After 15 eyes were spotted, fluorescein staining (2% fluorescein monocular drop of 50 μL) was performed, and the corneal damage range was evaluated according to the following criteria.

Score 4: Staining occurs 2/3 or more of the entire area of the cornea

Score 3: less than 2/3 of the total area of the cornea

Score 2: less than 1/3 of the staining in the entire area of the cornea

Score 1: Slightly stained

Score 0: no staining

[Examples 29 to 33]

The ophthalmic composition of Table 9 was prepared on the basis of Example 1, and the residual rate of vitamin A palmitate, the therapeutic effect of corneal and conjunctival damage, and eye irritation were evaluated by the above method. The results are incorporated into the table.

The materials used in the examples are shown.

Polyethylene oxide (200) Polyoxypropylene (70) diol: Uniroob 70 DP-950B, pharmaceutical additive specifications, Nippon Oil (share) or Lutrol F127, pharmaceutical additive specifications, BASF (shares)

Polyethylene oxide (160) polyoxypropylene (30) diol: Pronon # 188P, pharmaceutical additive specifications, Nippon Oil (shares)

Polyethylene oxide (54) Polyoxypropylene (39) diol: Pronon # 235P, pharmaceutical additive specifications, Nippon Oil (shares)

Polyoxyethylene hardened castor oil 60: CHO-60 (medical), pharmaceutical additive specifications, daylight Chemicals (shares)

Polysorbate 80: reodol TW-0120V, Japanese Pharmacy, Kao (share)

Hypromelose: metrose 65SH-4000, Japan Pharmacy, Shin-Etsu Chemical Industry (shares)

Polyvinylpyrrolidone: Ulidone 90F, Japanese Pharmacopoeia, BASF

Claims (8)

An ophthalmic composition comprising (A) 50,000 units/100 mL or more of vitamin A, and (B) 0.4 to 5 W/V% of polyoxyethylene polyoxylene glycol, and (C) ) trometamol, and the mass ratio of the component (B) to the component (C) represented by (B): (C) is 1:20 to 20:1. For example, in the ophthalmic composition of claim 1, wherein the content of the component (A) is 100,000 units/100 mL or more.
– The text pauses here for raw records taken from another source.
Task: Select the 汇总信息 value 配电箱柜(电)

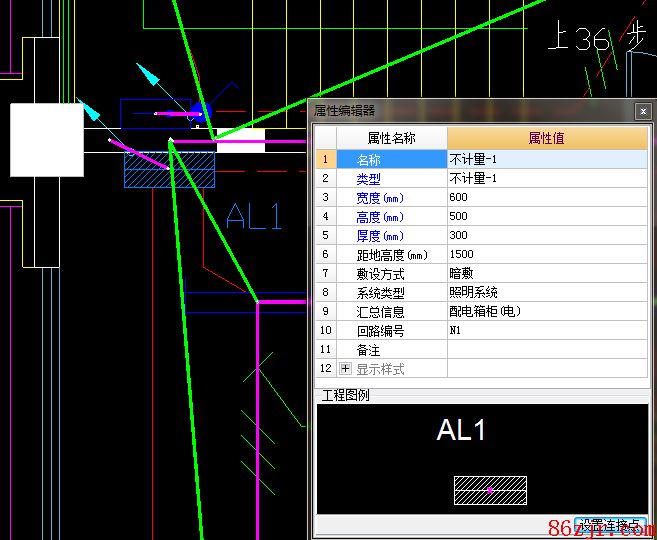Action: point(546,311)
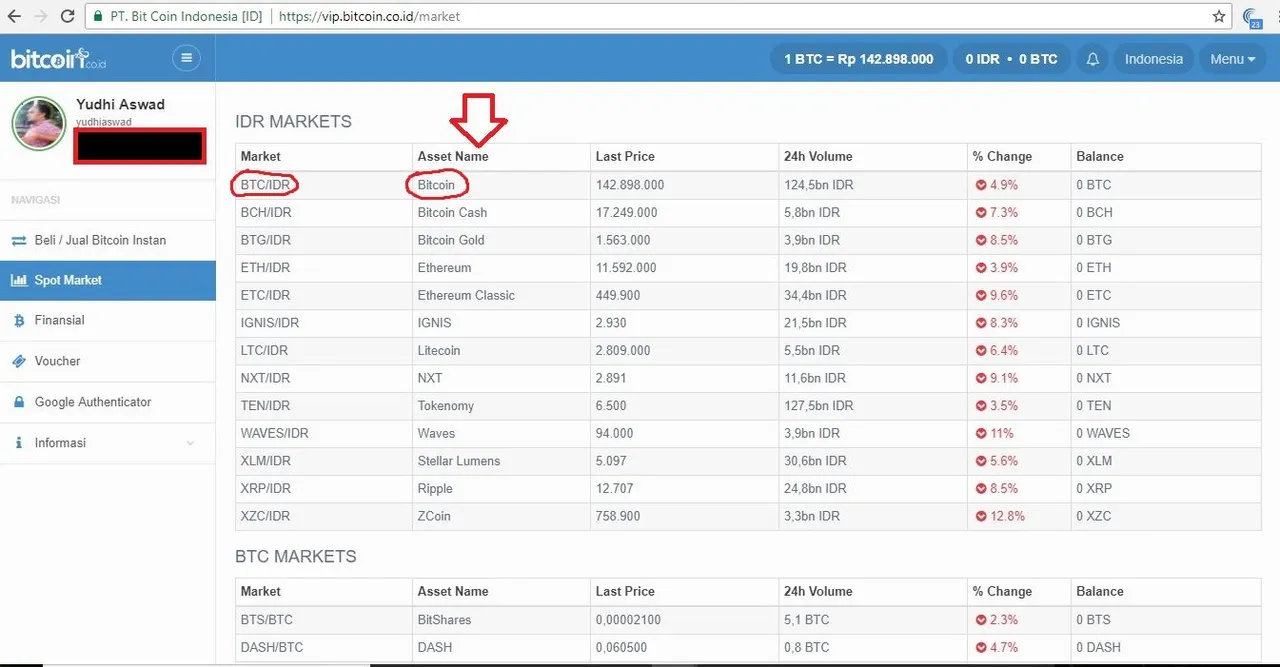Expand the Informasi sidebar section

pos(107,443)
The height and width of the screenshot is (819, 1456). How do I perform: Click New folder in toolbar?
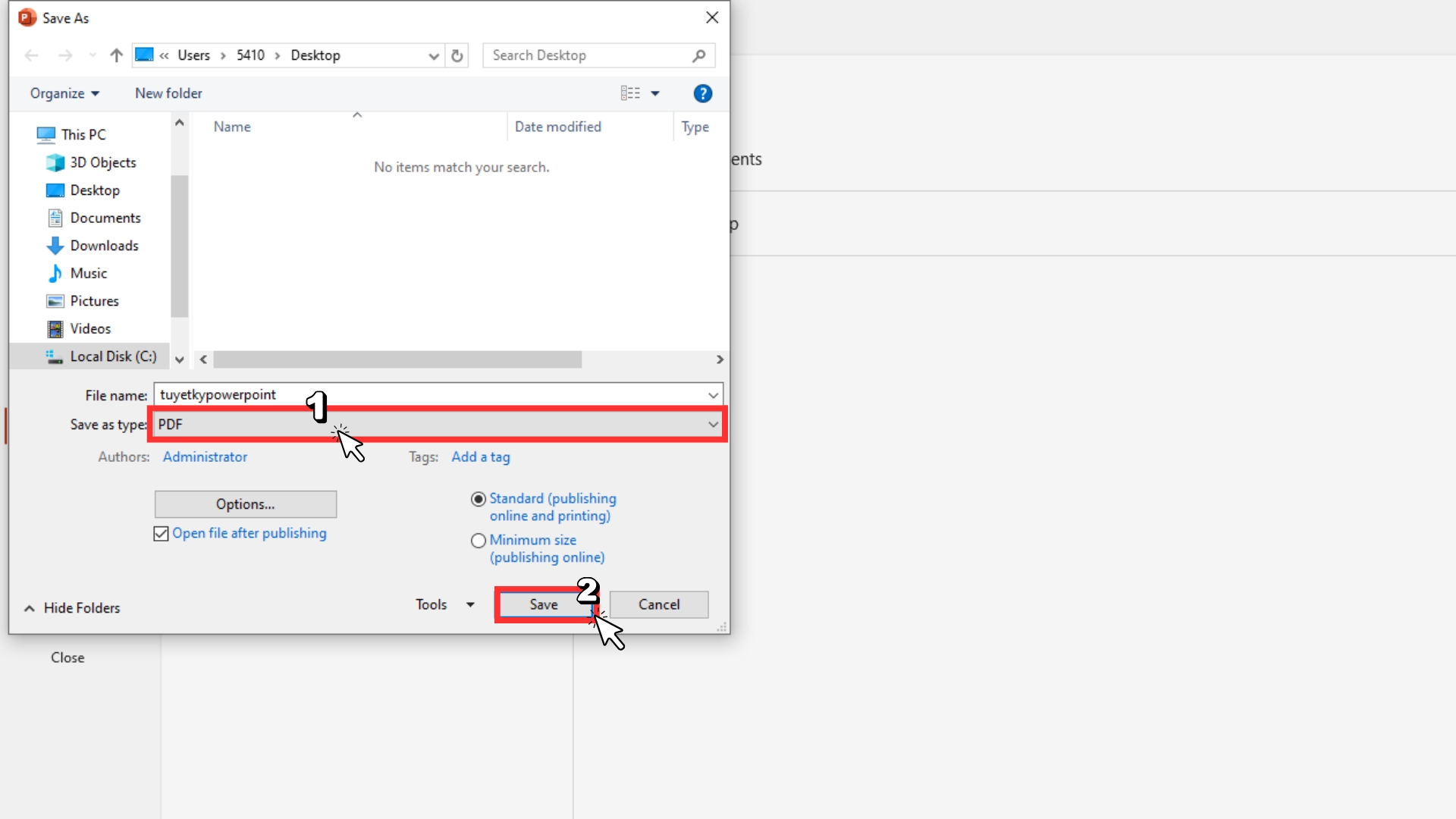[x=168, y=93]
For example, in the ophthalmic composition of claim 1, wherein the content of the component (A) is 200,000 units/100 mL or more. For example, in the ophthalmic composition of claim 1, wherein the content of the component (A) is 300,000 units/100 mL or more. For example, the ophthalmic composition of claim 1 further contains (D) an antioxidant. An ophthalmic composition according to claim 5, wherein the component (D) is vitamin E and/or dibutylhydroxytoluene. The ophthalmic composition according to claim 1, wherein the component (A) is vitamin A palmitate, vitamin A acetate or vitamin A acid. A method for stabilizing vitamin A, characterized by adding (B) 0.4 to 5 W/V% of polyoxyethylene polyoxypropylene diol and (C) to an ophthalmic composition containing 50,000 units/100 mL or more of vitamin A Trometamol, and the mass ratio of the component (B) to the component (C) represented by (B): (C) is 1:20 to 20:1.